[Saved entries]
· · · ·

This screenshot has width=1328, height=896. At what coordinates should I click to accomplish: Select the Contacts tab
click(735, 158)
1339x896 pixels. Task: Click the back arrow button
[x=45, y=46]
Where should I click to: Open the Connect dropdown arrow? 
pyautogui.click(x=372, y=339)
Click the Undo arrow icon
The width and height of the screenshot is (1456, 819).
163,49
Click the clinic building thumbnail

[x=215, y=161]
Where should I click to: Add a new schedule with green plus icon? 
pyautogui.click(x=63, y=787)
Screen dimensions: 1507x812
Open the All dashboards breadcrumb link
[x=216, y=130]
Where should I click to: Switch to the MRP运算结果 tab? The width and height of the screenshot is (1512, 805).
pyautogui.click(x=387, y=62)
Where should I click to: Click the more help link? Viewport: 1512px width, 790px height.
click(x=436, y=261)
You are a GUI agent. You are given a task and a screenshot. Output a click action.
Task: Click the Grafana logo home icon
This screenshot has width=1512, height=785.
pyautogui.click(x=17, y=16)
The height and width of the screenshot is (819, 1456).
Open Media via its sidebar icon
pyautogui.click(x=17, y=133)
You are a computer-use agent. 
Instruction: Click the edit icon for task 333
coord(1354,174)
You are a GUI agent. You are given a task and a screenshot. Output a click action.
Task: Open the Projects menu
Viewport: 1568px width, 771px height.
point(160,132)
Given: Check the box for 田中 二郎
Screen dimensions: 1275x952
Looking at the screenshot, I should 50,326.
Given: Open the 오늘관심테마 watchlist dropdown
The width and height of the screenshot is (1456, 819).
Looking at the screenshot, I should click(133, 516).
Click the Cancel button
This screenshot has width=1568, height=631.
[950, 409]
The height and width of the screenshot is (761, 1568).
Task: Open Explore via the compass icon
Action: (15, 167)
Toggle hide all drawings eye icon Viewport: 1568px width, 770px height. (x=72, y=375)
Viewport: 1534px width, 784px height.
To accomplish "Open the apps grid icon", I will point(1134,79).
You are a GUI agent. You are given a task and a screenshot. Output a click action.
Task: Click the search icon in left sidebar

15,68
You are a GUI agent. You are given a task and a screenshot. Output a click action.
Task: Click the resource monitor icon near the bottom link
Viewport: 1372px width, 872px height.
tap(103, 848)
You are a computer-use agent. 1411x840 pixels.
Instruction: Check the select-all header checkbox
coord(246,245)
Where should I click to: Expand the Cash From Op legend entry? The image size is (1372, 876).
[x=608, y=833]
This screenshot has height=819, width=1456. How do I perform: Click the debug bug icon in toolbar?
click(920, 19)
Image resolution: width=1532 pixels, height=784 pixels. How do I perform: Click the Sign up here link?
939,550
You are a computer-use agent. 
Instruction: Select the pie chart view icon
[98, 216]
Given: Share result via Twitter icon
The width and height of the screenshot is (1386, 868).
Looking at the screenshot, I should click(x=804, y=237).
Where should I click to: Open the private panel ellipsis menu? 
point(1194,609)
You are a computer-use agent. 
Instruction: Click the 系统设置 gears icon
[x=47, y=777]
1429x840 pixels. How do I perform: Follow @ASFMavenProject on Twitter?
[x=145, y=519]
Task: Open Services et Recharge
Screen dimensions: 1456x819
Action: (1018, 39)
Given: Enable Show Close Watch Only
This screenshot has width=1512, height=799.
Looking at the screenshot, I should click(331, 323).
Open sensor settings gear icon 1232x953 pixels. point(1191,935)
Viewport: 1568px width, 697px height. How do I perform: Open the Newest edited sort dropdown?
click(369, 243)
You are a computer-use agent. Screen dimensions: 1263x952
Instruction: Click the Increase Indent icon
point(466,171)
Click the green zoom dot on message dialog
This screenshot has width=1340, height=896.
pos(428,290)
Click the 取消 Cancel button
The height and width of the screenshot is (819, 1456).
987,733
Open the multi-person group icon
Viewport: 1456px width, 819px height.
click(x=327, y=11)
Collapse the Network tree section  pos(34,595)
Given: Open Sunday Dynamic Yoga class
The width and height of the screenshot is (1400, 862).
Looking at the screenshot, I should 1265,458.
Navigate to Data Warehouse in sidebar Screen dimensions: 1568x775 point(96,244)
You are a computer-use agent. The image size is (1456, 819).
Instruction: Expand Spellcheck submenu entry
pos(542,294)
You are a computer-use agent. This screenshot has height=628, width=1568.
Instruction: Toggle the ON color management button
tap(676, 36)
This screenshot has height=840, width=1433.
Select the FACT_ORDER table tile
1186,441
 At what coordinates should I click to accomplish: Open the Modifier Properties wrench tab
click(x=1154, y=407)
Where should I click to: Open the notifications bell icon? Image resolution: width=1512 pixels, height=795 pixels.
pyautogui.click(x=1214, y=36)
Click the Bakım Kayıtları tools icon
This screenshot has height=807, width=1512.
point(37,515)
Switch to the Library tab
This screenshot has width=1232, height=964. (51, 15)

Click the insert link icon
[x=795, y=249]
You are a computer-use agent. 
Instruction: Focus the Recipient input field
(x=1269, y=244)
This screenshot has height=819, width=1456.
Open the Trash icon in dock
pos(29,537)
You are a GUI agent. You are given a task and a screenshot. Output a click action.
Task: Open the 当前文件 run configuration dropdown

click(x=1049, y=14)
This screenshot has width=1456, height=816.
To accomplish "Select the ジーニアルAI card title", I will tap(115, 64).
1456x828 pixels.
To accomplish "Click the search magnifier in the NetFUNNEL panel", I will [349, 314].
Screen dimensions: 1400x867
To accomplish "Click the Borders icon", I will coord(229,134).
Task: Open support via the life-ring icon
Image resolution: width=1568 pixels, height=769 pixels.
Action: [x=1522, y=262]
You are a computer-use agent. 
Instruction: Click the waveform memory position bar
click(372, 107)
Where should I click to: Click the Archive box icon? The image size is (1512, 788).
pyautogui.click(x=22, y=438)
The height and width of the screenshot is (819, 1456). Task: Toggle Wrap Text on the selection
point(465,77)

· · · ·

> [Assignment]: All lines above from the line with "Where should I click to: Click the more" through the line with "Given: Open the 오늘관심테마 watchlist dropdown", both included, are to be set down exactly, with nothing else.

> [Expected output]:
Where should I click to: Click the more help link? Viewport: 1512px width, 790px height.
click(x=436, y=261)
You are a GUI agent. You are given a task and a screenshot. Output a click action.
Task: Click the Grafana logo home icon
This screenshot has width=1512, height=785.
pyautogui.click(x=17, y=16)
The height and width of the screenshot is (819, 1456).
Open Media via its sidebar icon
pyautogui.click(x=17, y=133)
You are a computer-use agent. 
Instruction: Click the edit icon for task 333
coord(1354,174)
You are a GUI agent. You are given a task and a screenshot. Output a click action.
Task: Open the Projects menu
Viewport: 1568px width, 771px height.
point(160,132)
Given: Check the box for 田中 二郎
Screen dimensions: 1275x952
Looking at the screenshot, I should 50,326.
Given: Open the 오늘관심테마 watchlist dropdown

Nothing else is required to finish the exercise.